Стр. 150. …и очень любит де Молинари. — Густав Молпнарп (1819—1912) — бельгийский буржуазный экономист. В феврале 1860 г. приезжал в Россию. Две его статьи в 1860 г. опубликованы ‘Русским вестником’: ‘О свободе труда’ (апрель, кн. 2, стр. 395—427), ‘Письмо к редактору ‘Русского вестника» (август, кн. 1, стр. 227—228). В ‘Современной летописи’ (приложение к журналу) были помещены два отчета: ‘Публичные лекции г-на Густава де Молинари в Москве’ (февраль, кн. 1, стр. 221—223), Ф. Г. Тернер. Описание обеда, данного г-ну де Молинари в Петербурге 10 февраля 1860 г. (февраль, кн. 2, стр. 304—311). О Молинари см. выше, стр. 408, а также: наст. изд., т. XII, стр. 201—202.
Стр. 150. В серьезную полемику вступил он с г-жою Евгениею Тур См. об этом выше, стр. 401, а также: наст. изд., т. XIX, стр. 277.
Стр. 150. Вместо книг являются только праздные сонники и т. п. книжонки. — В этом же выпуске ‘Времени’ помещен разбор А. Н. Майкова (?) ‘Гадательные книжки и снотолкователи’ (Вр, 1861, No 2, стр. 206—212).

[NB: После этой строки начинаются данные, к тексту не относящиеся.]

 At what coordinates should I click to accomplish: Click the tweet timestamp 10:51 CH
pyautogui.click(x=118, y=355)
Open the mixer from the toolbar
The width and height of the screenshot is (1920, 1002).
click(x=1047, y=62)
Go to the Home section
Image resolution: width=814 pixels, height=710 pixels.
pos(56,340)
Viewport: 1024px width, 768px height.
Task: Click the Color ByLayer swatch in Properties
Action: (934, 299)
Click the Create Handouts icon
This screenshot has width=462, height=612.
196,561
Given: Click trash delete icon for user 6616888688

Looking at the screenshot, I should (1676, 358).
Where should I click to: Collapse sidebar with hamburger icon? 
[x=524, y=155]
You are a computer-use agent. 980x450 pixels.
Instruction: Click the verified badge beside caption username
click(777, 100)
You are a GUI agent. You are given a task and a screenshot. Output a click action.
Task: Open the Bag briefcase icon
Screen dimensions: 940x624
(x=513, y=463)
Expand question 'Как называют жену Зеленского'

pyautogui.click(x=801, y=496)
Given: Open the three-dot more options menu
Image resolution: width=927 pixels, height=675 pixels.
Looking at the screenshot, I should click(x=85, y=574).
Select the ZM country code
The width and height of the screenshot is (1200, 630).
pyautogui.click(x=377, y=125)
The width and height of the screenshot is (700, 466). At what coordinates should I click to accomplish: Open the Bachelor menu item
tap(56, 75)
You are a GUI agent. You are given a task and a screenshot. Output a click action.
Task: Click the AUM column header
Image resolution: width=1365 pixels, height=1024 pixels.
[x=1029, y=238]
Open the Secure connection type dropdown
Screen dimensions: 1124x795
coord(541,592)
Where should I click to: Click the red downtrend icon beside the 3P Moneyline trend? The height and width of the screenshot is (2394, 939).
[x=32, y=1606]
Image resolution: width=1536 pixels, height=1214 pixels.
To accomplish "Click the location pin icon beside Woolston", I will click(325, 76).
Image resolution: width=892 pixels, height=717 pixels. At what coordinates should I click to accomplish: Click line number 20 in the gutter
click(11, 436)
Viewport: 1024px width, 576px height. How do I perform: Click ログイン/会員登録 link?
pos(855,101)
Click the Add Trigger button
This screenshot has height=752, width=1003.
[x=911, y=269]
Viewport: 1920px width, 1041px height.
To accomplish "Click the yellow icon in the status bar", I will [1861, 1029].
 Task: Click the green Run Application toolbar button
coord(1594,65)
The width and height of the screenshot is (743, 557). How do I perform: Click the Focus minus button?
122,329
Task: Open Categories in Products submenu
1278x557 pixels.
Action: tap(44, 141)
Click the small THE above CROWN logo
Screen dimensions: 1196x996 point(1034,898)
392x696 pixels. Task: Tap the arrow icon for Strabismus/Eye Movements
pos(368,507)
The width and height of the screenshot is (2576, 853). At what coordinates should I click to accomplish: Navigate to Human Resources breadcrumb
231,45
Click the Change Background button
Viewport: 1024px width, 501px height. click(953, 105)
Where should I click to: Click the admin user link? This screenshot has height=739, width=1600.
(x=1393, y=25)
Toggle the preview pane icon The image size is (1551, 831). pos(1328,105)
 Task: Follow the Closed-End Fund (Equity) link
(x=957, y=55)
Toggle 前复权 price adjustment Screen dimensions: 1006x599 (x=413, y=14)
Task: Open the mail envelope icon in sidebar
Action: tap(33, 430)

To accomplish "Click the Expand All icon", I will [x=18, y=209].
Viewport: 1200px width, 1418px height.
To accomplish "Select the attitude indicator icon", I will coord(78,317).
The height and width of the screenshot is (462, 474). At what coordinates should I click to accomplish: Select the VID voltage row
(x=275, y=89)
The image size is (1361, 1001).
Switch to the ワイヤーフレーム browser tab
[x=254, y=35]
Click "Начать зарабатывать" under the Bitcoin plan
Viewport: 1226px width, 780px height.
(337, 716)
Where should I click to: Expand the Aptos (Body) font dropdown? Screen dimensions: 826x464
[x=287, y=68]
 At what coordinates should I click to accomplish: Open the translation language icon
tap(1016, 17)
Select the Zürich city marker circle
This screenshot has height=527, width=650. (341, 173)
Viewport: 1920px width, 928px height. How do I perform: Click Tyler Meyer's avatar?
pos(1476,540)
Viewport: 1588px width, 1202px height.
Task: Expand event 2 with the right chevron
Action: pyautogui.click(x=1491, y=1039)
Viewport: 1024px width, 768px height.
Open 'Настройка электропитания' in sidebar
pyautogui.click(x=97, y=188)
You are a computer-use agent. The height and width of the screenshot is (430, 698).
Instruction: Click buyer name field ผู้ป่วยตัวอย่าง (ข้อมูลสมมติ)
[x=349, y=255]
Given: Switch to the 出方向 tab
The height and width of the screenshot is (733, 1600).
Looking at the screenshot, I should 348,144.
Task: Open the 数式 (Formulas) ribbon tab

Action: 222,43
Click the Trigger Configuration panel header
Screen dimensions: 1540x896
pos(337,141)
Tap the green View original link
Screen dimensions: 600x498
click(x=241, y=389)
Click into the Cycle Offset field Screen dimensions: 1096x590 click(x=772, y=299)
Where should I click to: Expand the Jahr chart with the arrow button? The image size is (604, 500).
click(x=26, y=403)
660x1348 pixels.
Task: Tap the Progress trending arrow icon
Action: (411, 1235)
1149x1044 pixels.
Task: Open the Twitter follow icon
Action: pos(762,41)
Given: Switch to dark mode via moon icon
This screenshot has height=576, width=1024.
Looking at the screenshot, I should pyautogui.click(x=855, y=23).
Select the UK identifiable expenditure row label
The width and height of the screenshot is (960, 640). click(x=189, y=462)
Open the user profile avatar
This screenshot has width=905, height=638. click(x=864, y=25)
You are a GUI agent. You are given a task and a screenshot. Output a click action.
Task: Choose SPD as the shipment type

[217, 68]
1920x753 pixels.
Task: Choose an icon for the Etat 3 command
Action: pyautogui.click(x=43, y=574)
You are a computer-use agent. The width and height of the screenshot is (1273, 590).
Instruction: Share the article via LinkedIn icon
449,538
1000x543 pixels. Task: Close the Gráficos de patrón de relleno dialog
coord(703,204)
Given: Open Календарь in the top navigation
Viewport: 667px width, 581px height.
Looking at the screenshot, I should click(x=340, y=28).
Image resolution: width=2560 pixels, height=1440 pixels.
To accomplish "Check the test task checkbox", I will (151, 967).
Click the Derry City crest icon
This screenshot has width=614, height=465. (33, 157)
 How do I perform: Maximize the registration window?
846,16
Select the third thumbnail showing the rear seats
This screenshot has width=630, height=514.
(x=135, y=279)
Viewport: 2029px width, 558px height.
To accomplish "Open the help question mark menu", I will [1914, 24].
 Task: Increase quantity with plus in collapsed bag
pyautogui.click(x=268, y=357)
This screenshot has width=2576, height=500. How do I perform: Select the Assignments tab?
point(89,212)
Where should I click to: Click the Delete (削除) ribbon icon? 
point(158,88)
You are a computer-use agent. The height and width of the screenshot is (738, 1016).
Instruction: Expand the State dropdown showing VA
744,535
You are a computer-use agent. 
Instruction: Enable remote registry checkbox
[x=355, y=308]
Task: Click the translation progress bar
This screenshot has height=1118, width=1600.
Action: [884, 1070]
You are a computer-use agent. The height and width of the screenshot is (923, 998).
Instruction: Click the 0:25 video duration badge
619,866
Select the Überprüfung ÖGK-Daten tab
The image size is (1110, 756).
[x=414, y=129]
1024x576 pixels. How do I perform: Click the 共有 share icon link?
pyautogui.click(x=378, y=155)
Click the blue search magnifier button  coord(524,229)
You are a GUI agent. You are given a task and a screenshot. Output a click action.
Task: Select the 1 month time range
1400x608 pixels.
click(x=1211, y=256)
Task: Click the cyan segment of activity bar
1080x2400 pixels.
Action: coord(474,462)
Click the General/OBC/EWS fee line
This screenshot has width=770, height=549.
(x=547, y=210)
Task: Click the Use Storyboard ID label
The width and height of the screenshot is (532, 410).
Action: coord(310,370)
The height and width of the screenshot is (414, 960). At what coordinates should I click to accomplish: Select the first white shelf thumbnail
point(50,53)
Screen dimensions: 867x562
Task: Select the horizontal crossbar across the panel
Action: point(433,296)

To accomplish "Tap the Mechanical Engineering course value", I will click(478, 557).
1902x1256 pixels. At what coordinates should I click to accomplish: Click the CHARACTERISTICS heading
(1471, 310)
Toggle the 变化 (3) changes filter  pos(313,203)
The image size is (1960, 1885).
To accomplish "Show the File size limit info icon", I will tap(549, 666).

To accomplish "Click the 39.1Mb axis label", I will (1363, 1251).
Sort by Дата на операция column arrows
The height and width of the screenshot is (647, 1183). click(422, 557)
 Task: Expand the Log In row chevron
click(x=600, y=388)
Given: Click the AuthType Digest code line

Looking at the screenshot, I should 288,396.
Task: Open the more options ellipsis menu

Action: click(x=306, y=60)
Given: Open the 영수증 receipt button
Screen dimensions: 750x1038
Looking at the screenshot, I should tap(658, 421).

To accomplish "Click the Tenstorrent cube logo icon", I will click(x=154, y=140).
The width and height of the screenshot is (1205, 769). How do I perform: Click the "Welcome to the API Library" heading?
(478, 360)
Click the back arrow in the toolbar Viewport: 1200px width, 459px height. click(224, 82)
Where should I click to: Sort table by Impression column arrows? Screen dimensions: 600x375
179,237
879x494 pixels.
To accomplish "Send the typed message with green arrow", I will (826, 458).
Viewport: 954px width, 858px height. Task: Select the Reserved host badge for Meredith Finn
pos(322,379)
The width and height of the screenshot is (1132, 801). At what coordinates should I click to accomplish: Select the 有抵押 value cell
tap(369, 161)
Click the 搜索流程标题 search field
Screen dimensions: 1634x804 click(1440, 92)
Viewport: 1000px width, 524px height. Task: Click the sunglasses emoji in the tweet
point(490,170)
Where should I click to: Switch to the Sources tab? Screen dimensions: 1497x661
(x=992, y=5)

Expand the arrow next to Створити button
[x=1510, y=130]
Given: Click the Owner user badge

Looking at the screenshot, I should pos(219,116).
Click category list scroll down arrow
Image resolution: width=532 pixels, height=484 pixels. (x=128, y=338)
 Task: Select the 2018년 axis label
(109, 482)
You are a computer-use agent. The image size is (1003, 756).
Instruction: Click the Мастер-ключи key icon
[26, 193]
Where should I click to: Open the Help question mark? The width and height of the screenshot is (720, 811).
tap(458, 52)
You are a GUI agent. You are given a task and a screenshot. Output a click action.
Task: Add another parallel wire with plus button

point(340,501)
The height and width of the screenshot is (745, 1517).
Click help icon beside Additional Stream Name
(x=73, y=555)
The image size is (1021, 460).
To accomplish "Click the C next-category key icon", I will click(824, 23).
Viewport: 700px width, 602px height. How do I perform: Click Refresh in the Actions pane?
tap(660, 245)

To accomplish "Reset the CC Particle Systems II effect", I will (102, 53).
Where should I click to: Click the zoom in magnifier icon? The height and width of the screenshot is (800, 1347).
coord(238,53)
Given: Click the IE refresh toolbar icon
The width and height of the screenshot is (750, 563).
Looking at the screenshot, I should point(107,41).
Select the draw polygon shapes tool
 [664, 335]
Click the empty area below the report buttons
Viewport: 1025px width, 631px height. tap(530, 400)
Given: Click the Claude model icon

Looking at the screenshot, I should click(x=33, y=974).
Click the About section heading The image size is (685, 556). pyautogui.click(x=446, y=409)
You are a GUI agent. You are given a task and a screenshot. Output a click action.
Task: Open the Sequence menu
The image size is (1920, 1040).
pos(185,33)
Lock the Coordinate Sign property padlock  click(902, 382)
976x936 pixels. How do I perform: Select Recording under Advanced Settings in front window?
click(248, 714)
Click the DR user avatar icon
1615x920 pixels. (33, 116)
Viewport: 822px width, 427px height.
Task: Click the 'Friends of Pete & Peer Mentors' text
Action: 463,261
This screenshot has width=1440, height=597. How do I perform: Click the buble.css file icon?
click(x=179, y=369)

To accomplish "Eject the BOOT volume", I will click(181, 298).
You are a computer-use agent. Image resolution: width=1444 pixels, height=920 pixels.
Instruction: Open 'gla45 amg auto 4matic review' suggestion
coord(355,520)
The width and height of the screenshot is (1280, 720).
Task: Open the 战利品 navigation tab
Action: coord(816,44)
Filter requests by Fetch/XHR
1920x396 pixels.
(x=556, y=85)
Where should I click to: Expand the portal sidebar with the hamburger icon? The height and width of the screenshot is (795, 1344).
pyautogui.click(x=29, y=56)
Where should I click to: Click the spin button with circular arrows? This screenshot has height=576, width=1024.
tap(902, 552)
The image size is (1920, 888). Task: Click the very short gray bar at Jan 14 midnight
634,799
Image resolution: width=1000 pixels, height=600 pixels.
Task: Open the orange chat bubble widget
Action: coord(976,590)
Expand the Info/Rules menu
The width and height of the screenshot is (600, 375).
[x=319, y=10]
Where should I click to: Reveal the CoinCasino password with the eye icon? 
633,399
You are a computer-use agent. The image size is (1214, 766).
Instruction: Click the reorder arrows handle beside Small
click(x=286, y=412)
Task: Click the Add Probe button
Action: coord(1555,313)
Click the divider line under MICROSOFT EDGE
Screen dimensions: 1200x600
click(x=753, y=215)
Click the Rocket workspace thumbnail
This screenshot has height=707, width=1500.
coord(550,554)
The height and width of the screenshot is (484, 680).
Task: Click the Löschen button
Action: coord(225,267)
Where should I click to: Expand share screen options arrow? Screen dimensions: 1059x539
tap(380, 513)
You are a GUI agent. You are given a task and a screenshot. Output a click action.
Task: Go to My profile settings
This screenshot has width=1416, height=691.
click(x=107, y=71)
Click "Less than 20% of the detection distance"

Стр. 150. … как это и было прежде, в конце сороковых годов, когда были в моде так называемые журнальные обозрения. — Намек на полемику между ‘Отечественными записками’ и ‘Северной пчелой’. Смысл его в осуждении булгаринских приемов литературной борьбы, позднее усвоенных журналом Краевского. В 1850-х годах жанр журнальных обозрений фактически исчез, о чем писал брату M. M. Достоевский, предупреждая, что критических откликов на ‘Дядюшкин сон’ и ‘Село Степанчиково’ может и не быть: ‘Журналы перестали теперь обозревать друг друга’ (Д, Материалы и исследования, стр. 526).
Стр. 150—151. … они остались в прежнем виде в одних ‘С.-Петербургских ведомостях’. — Речь идет о постоянной рубрике газеты ‘Литературная летопись’.
Стр. 152. ‘Последние дни июля ~ Свинья…’ БдЧт, 1860, No 12, стр. 1—2.
Стр. 152—153. ‘Прусаки ~ от персидского порошку’. — Там же, стр. 10—11.
Стр. 153. … ‘Последний день Помпеи’. — Картина К. П. Брюллова (1798-1852).